Sono tantissime le opere per ragazze che, senza Saint Seiya, probabilmente non sarebbero mai esistite. Sailor Moon, per dirne una. Più proseguivo con la visione e più mi rendevo conto che, cavolo, Sailor Moon è I Cavalieri dello Zodiaco con le donne! La struttura narrativa, gli ideali di fondo, perfino intere scene sono riprese fedelmente – e così è grazie a Pegasus e gli altri se, per la prima volta nella storia degli anime, abbiamo potuto vedere un gruppo di ragazze battersi strenuamente in difesa della giustizia e dell’amore. Grazie, Cavalieri!
E grazie per le CLAMP, che probabilmente senza di voi non sarebbero mai esistite! Il celeberrimo collettivo di autrici infatti è nato proprio realizzando fumetti amatoriali con protagonisti i nostri e in seguito tutta la loro produzione ne è stata fortemente influenzata nell’estetica, nella tipizzazione dei personaggi e dei rapporti tra essi.

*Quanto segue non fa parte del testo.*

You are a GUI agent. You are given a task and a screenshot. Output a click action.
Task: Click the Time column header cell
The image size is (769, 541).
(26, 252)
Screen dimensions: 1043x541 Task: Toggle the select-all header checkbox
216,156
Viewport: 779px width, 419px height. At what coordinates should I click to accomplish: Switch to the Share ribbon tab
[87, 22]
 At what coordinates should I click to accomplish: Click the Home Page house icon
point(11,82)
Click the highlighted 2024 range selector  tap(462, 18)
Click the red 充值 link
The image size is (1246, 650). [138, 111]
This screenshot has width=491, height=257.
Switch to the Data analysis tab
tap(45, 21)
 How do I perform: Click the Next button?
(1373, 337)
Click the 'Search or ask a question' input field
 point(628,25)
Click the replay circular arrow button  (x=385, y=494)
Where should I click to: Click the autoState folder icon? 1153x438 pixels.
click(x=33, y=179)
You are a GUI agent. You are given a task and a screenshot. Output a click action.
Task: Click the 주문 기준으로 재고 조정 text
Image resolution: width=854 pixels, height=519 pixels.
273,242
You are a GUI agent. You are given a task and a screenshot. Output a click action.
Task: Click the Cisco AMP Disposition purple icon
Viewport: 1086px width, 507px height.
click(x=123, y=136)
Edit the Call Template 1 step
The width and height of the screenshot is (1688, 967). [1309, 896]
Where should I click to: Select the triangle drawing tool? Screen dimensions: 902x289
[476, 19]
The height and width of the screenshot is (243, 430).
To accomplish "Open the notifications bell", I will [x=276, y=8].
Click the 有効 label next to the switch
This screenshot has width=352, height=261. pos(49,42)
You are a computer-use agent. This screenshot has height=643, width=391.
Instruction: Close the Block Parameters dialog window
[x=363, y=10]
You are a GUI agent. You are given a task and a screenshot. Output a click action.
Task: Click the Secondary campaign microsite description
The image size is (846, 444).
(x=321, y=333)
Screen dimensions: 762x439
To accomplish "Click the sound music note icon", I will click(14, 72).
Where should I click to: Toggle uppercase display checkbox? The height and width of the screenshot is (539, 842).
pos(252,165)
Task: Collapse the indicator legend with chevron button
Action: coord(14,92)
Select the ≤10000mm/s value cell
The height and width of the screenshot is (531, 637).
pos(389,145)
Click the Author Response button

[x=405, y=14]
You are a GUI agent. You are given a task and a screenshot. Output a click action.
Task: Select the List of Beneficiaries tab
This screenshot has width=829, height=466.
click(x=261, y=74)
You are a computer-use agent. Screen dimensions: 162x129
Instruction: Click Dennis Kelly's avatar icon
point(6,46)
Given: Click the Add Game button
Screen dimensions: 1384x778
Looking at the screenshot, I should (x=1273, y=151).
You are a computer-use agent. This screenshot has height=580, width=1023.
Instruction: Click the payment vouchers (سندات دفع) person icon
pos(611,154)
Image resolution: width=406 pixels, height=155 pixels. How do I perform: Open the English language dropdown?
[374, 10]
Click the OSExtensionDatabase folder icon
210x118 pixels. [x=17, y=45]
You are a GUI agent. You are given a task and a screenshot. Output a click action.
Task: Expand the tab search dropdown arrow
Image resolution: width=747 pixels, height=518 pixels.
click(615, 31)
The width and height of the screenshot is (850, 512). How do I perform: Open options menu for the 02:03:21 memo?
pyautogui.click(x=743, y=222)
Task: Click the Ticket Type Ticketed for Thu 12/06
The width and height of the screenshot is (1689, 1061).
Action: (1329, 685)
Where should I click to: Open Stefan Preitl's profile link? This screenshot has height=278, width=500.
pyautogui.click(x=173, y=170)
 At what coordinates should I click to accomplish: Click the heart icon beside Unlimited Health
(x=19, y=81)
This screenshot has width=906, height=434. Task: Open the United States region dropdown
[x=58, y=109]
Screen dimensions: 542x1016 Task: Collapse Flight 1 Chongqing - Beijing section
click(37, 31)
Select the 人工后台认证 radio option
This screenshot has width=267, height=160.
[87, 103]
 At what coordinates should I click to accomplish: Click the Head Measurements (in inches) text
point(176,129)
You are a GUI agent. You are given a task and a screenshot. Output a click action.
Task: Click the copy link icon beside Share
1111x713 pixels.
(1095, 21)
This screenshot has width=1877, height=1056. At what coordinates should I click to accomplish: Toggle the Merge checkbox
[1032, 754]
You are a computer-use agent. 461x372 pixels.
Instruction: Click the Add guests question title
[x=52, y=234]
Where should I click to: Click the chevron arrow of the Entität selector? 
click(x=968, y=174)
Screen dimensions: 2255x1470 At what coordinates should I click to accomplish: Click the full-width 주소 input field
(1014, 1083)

Le CLAMP hanno a loro volta influenzato lo shounen ai e… e insomma, ragazzi, non so bene come dirvelo, ma è merito di Phoenix e Andromeda se negli yaoi il ragazzo efebico con gli occhioni da Bambi finisce sempre con l’omaccione rude scolpito nel marmo.
Al di là di queste derive di genere, comunque, si può dire che Saint Seiya abbia proposto una varietà di personaggi maschili con caratteri e dinamiche relazionali che, da quel momento in poi, rincontreremo spesso e volentieri in moltissime opere successive – anche quelle per ragazze. Mica poco, no?